Extract every line from the start of the items down through the line that contains "center [8, 172].", both included, and reproduce them without any change.
──────
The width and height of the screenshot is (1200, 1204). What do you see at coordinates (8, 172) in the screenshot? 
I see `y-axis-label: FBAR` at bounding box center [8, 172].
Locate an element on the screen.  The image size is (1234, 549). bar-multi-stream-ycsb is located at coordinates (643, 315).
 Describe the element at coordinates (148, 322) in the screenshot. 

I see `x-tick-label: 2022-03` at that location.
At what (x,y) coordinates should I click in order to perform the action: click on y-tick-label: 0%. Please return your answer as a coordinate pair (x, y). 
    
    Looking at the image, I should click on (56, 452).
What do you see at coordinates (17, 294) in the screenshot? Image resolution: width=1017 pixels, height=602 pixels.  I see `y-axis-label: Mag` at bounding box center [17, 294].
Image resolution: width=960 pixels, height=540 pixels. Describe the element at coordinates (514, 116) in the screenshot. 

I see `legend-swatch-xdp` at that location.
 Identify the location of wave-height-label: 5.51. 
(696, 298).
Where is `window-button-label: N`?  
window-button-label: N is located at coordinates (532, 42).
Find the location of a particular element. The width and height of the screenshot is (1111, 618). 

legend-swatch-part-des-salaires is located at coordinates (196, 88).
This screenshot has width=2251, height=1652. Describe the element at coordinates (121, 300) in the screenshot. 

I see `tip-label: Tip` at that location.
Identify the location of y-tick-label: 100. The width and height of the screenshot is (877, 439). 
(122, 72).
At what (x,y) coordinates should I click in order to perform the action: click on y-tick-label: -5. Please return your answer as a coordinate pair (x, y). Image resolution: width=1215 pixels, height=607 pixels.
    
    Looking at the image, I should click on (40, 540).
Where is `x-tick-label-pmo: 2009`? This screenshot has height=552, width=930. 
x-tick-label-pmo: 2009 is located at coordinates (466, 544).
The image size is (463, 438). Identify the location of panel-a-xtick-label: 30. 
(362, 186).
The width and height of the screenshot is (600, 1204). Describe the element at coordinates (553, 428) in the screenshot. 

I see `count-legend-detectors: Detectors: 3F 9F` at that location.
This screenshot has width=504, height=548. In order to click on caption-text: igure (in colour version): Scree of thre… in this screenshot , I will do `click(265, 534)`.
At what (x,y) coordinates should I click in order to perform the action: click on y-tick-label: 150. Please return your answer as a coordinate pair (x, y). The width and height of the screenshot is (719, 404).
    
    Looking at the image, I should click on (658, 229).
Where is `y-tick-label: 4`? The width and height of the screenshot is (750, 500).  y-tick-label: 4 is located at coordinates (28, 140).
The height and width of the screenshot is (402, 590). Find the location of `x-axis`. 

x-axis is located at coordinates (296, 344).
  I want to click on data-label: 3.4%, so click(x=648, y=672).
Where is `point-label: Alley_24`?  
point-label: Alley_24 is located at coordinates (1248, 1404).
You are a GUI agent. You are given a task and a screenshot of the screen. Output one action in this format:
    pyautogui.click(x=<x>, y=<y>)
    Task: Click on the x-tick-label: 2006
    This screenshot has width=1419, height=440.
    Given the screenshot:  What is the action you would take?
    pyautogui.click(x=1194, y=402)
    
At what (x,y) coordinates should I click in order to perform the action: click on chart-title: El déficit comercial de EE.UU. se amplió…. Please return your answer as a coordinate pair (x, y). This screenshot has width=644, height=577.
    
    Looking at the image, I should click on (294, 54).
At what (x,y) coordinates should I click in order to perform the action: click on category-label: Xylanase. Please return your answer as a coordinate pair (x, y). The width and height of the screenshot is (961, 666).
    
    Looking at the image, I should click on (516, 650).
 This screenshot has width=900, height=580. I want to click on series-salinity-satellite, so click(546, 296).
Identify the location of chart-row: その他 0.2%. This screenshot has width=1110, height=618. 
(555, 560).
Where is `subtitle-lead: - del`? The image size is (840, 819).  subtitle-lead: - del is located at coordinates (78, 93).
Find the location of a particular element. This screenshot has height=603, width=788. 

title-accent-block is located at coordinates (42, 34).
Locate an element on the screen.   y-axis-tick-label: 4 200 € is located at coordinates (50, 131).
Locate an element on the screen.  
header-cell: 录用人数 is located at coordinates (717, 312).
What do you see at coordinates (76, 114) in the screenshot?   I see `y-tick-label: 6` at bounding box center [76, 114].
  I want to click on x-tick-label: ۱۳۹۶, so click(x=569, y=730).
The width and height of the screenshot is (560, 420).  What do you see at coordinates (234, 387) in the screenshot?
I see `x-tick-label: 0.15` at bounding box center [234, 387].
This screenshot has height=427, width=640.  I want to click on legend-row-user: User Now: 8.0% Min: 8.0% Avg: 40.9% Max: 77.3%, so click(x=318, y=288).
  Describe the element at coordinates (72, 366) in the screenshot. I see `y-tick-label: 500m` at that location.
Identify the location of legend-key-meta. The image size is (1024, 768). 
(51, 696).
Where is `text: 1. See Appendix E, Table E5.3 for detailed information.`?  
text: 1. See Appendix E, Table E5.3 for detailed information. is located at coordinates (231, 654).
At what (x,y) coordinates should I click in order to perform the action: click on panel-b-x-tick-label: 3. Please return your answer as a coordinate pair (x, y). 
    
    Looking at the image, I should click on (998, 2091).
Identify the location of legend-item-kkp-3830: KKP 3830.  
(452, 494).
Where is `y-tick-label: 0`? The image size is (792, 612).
──────
__SOLUTION FOR THIS EXERCISE__
The width and height of the screenshot is (1200, 1204). What do you see at coordinates (8, 172) in the screenshot? 
I see `y-axis-label: FBAR` at bounding box center [8, 172].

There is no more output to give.